Stover can often be seen chugging down Whidbey Island’s back roads hauling wood. ‘I’ve gotten two tickets for going too slow,’ he says angrily. ‘Too slow on these old back roads, can you imagine?’

“A few days later Stover was out in the after¬noon sun, scything a half acre field to ready it for plowing.
“During a rest, leaning on his scythe, Stover tells of the garden he is going to plant—corn, beans, carrots, rutabagas, and turnips—’I’m mostly vegetarian now, you know a vegetarian’s life expectancy is 12 years above a meat eater.’
“Later, wrinkle-rimmed eyes narrow and glow as he thinks back to the days in early 1900’s when he used to help his father on their farm near the Oregon-Washington border. ‘We had 15 acres of oats and hay’ he says. ‘Dad would scythe it just like I am here and I’d rake it into shocks.’

“Stover learned the logging and lumber trade from his father who owned several mills in his lifetime.
” ‘We, my sister and I, wanted to go to school, but the nearest one was eight miles away—it was out of the question.’ Instead they visited the school occasionally, were tested by the teacher, and received books for home study.
“While waiting for school, Stover was nearly drafted into World War I. ‘They were down to choosing alphabetically and my letter was next, but they declared the armistice right then—wasn’t that a close one?’ he says, ‘I’m glad I missed it; don’t believe in carrying guns and killing people. Stir a mud hole and it don’t settle anything—that’s the way war is, it just makes everyone mad.’

“Neighbors finally talked his father into letting the Stover kids go to school and they both moved to Walla Walla to live in dormitories and attend the Seventh Day Adventist School there. Next he transferred to the Auburn Academy, a similar school in Auburn and finished high school while teaching woodwork to the younger students. In the late 1920’s he joined his dad at a sawmill on Cultus Bay, Whidbey Island.

“In 1934 he struck out on his own with a steam sawmill in Freeland (‘Where the bowling alley is now.’) ‘The New Deal lumber laws did me in, it took a lawyer to figure them out,’ he says with disgust. ‘They were thrown out later, but they had already discouraged me and I’d got out.’ Stover regrets that decision now, said he mighl have done all right if he’d kept that mill.

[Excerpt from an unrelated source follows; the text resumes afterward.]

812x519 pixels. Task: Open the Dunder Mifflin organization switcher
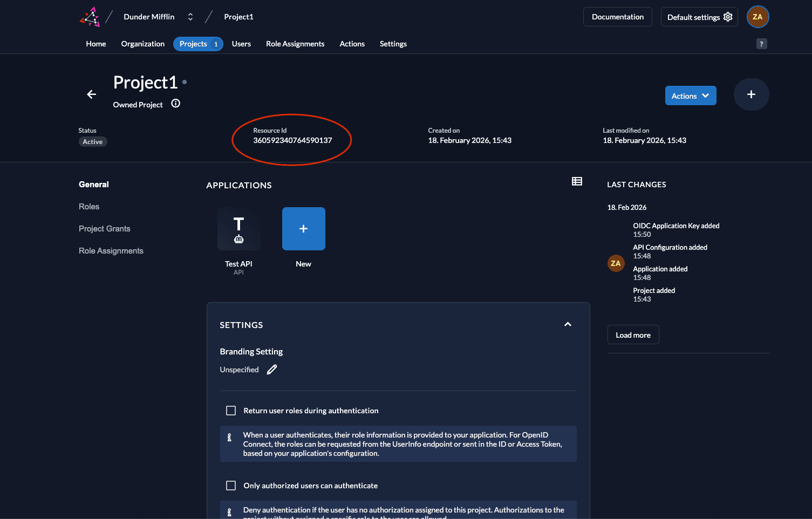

“He spent many years after that milling, but nothing much came of it. He never married— ‘Never happened across the right party, although there was a girl at the academy. I liked her and she liked me, but it never worked out. She finally got engaged to another guy.’

“Stover now lives on his mother’s old farm in Langley. ‘She died, well it was the 23rd of May just a year ago in a Walla Walla rest home,’ he says remembering. ‘She was buried on the 25th at age 101.’

“Stover is expecting to live to be at least 100 like his mother. He is planning to can his vegetables for the winter. ‘Last year I canned over 40 quarts of com alone.’

“What else is ahead he’s not sure, but looking back over the past 74 he is philosophical.
‘I’m not sure I done the right thing, but things just turn out the way they do.’ “Charlie Stover died on March 16, 1982 at the age of 84. He is buried in Langley cemetery.